O documento menciona deslocamento do solo, formação de fissuras e “possibilidade real” de formação de sumidouros, especialmente na região das atividades denominadas Aterro I e II.

O caso tramita no processo nº 2023.04122669818.AINF.IMA e terá como relator Leonardo Lopes, representante da Secretaria de Estado da Saúde (Sesau) no conselho.

A inclusão do processo na pauta significa que o CEPRAM irá analisar o auto de infração e os argumentos apresentados no procedimento administrativo.

Isso, no entanto, não representa uma condenação definitiva da Braskem. O resultado dependerá da decisão do colegiado após a análise do processo.

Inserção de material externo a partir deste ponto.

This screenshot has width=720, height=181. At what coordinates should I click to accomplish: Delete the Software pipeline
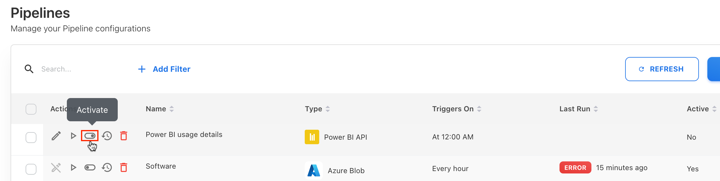pos(124,167)
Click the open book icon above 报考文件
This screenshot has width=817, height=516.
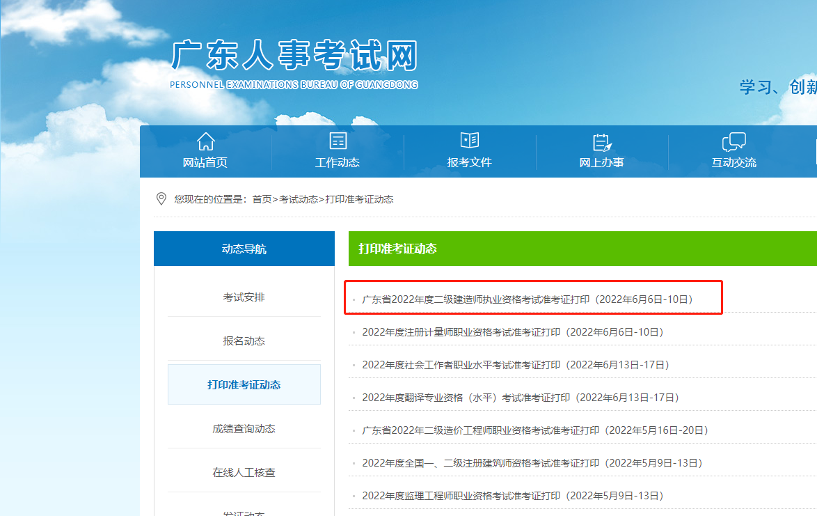(470, 141)

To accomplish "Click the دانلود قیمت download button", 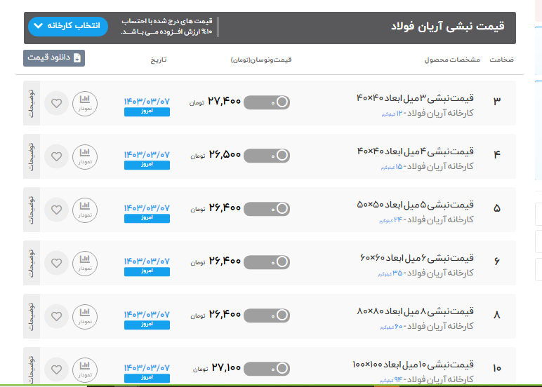I will click(x=54, y=58).
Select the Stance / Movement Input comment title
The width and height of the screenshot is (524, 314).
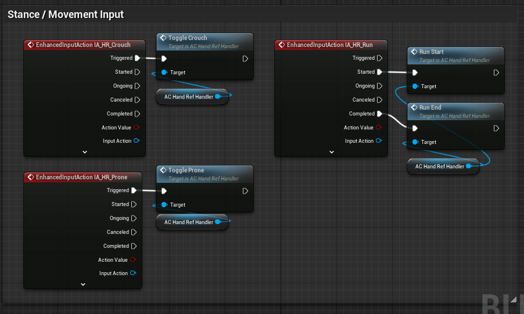[66, 15]
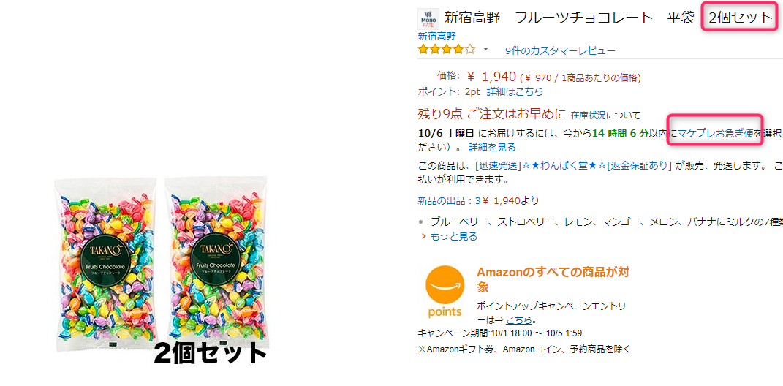The width and height of the screenshot is (783, 386).
Task: Open the 在庫状況 stock status link
Action: click(589, 116)
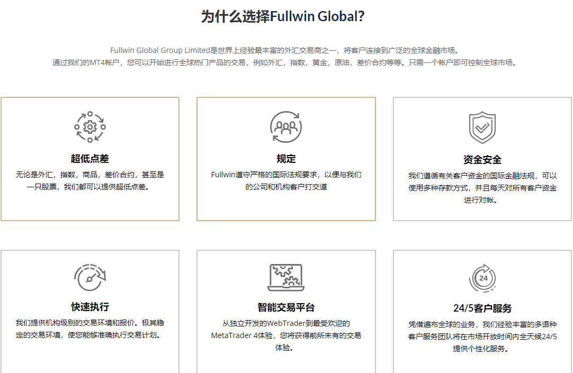This screenshot has width=573, height=373.
Task: Click the circular people-arrows icon above 规定
Action: tap(286, 126)
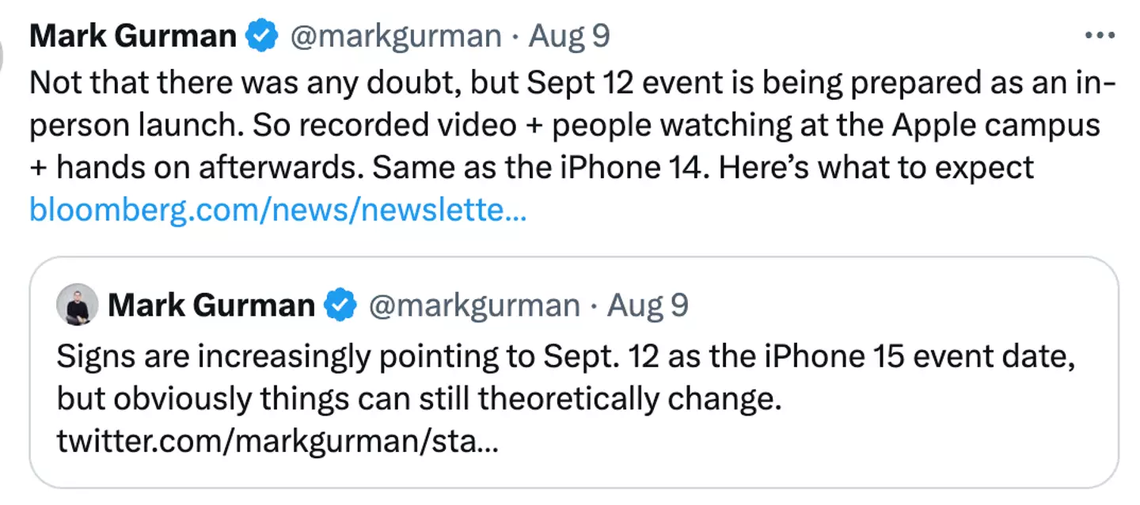Click Mark Gurman's profile avatar in quoted tweet
The height and width of the screenshot is (505, 1140).
[75, 305]
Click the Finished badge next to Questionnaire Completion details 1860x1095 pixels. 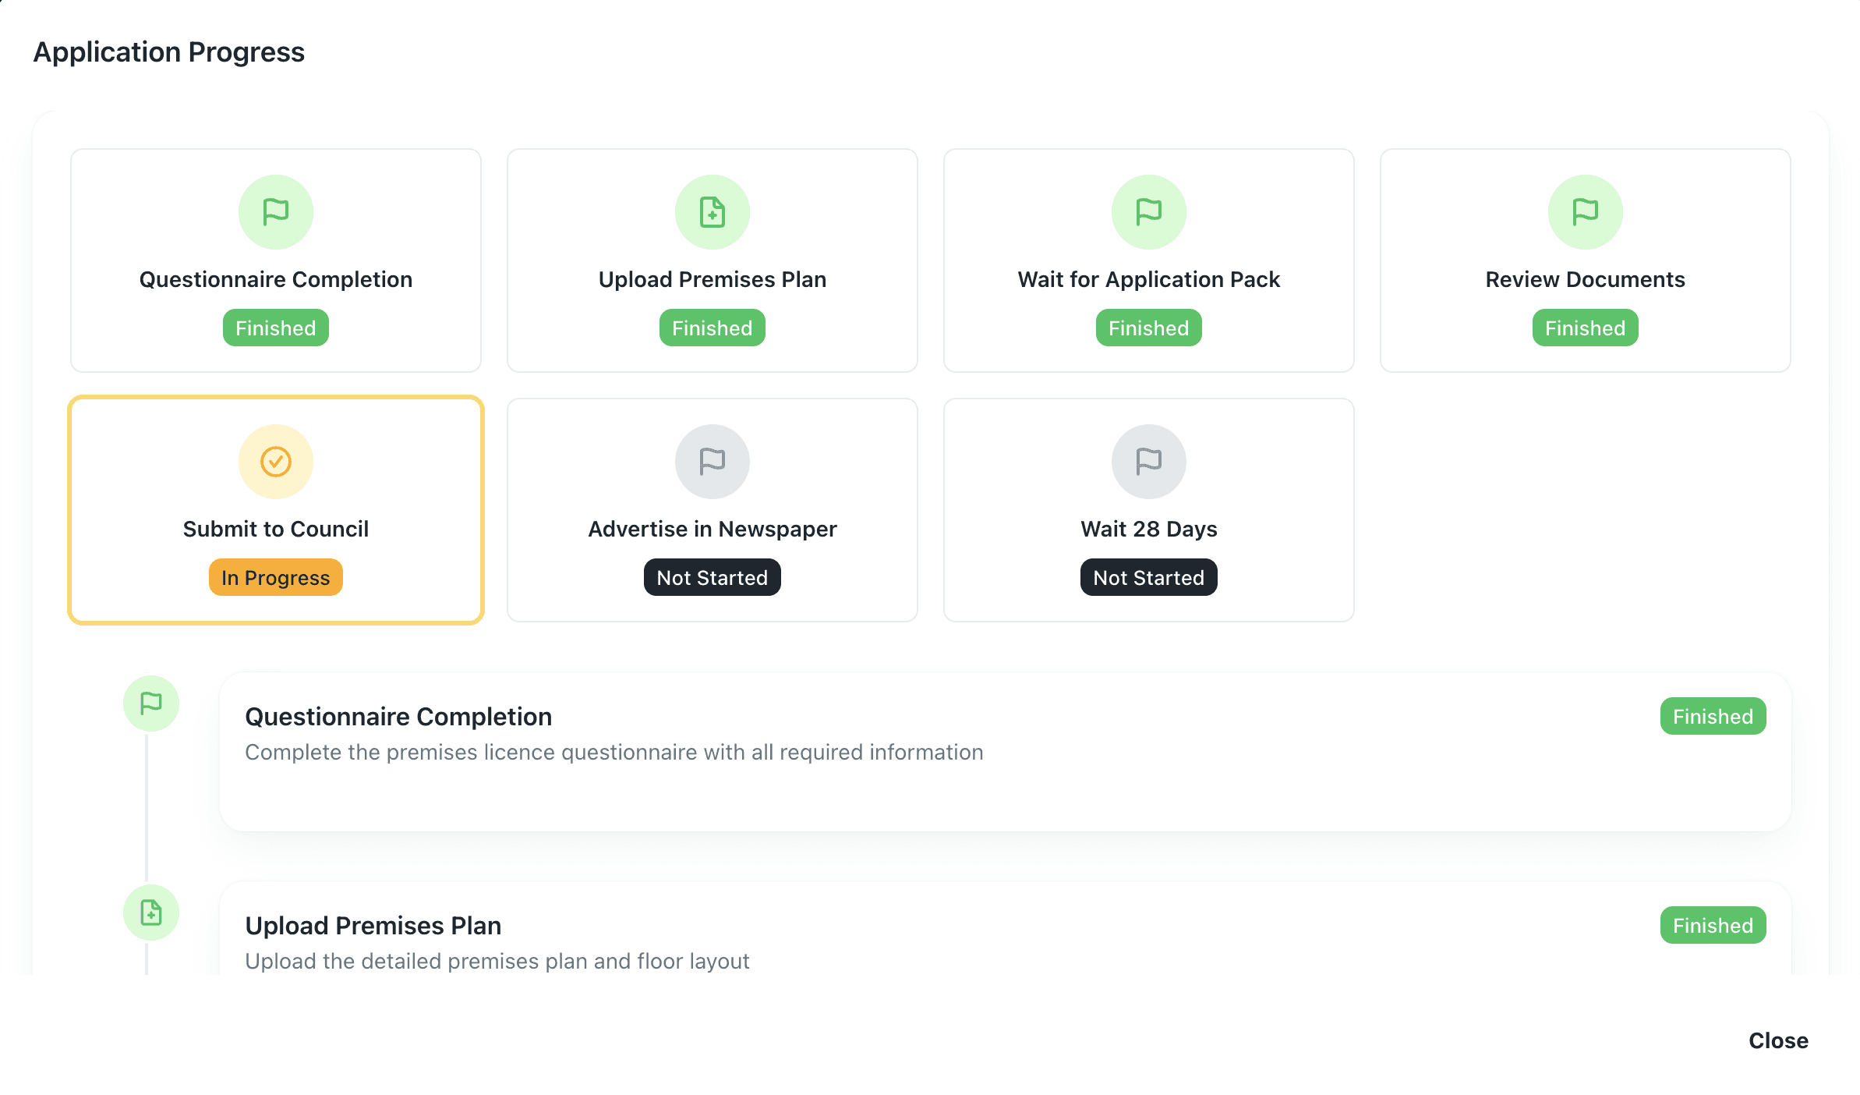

O aviso publicado no Diário Oficial não apresenta o inteiro teor do auto, os laudos técnicos utilizados na apuração nem os argumentos da defesa da empresa. Também não informa eventual valor de multa relacionado ao processo.

A decisão do CEPRAM deverá indicar se o conselho mantém, modifica ou afasta as medidas administrativas decorrentes do auto de infração.

O julgamento ocorre em meio ao acompanhamento dos impactos relacionados à mineração de sal-gema em Maceió, atividade que provocou problemas de instabilidade do solo e levou à desocupação de áreas da capital alagoana.